The Helen Clark Foundation
- Formation: 2019
- Type: Public policy think tank
- Headquarters: 55 Wellesley Street East, Auckland CBD
- Location: New Zealand;
- Executive Director: Murray Bruges
- Website: helenclark.foundation

= The Helen Clark Foundation =

New Zealand think tank

The Helen Clark Foundation (Mahi a Rongo) is a New Zealand-based independent, non-partisan public policy think tank hosted by Auckland University of Technology.

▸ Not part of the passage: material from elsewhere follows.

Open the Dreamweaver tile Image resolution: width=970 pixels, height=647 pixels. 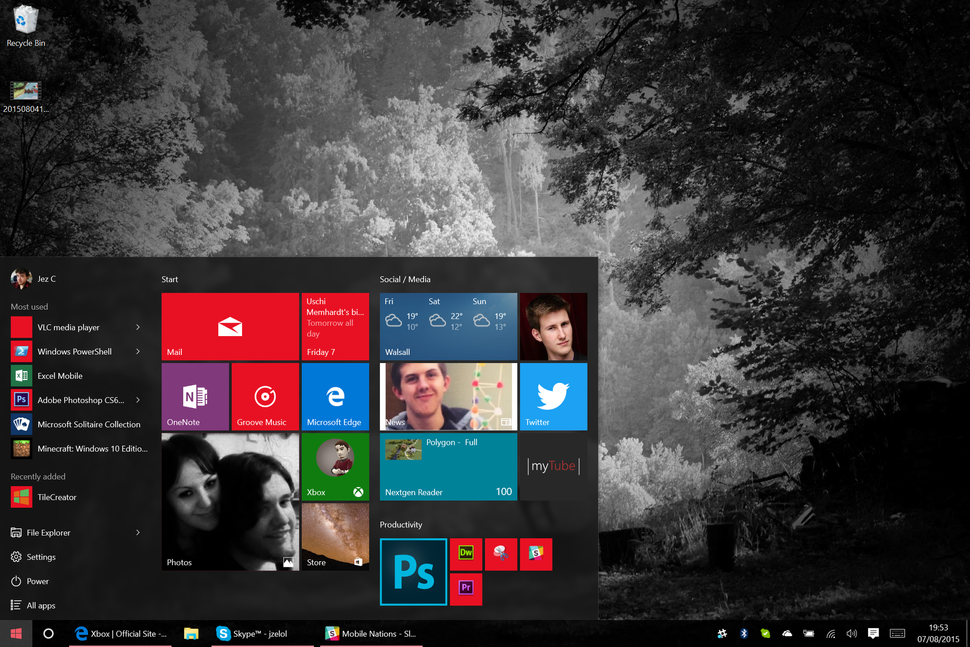pos(466,554)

The foundation was formed in 2019 and is named after Helen Clark, the 37th prime minister of New Zealand and former administrator of the United Nations Development Programme who serves as patron. Its mission is to create public policy research which promotes the values demonstrated by Helen Clark across her lengthy public career: inclusion, fairness, and sustainability.
== Board members ==

The founding executive director was Katherine (Kathy) Errington, a former diplomat. Its board currently includes Professor Peter Davis (Chair), Dr Hinemoa Elder, Dr Tamasailau Suaalii-Sauni, Rajen Prasad QSO, Helen Klisser During, Simon Mitchell and Geoff Pownall. Former board members include Dame Cindy Kiro and Joan Caulfield.

==Initiatives==

===Research reports===
The foundation publishes research reports about a range of important public policy issues in New Zealand on its website. Previous reports have covered issues including climate change and decarbonisation, democracy, drug policy, sustainable cities, housing, and a series examining policy challenges emerging from the COVID-19 pandemic.

===Projects===
The foundation researched alcohol harm in 2021 in collaboration with Health Coalition Aotearoa. These unique data sets and subsequent media coverage are collated on the foundation's website.

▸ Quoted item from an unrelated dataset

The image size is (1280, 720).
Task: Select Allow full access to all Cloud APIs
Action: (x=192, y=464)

It supports drug law reform, promoting a harm-minimisation approach to drug use that adopts a health-based rather than criminal justice framework. In September 2019, the foundation issued a report analysing the impact of the current laws around cannabis in New Zealand and supporting a legal regulatory framework for the possession and sale of cannabis. In September 2022, the foundation released a report in partnership with the New Zealand Drug Foundation that reviewed the use of methamphetamine in New Zealand, including the illicit market, use patterns, the regulatory environment and the harms caused. This report recommended a range of approaches to minimise the harms from methamphetamine by addressing both supply and demand, including the removal of criminal penalties for possession of small quantities, the expansion of the Te Ara Oranga programme , as well as other improved treatment and rehabilitation options.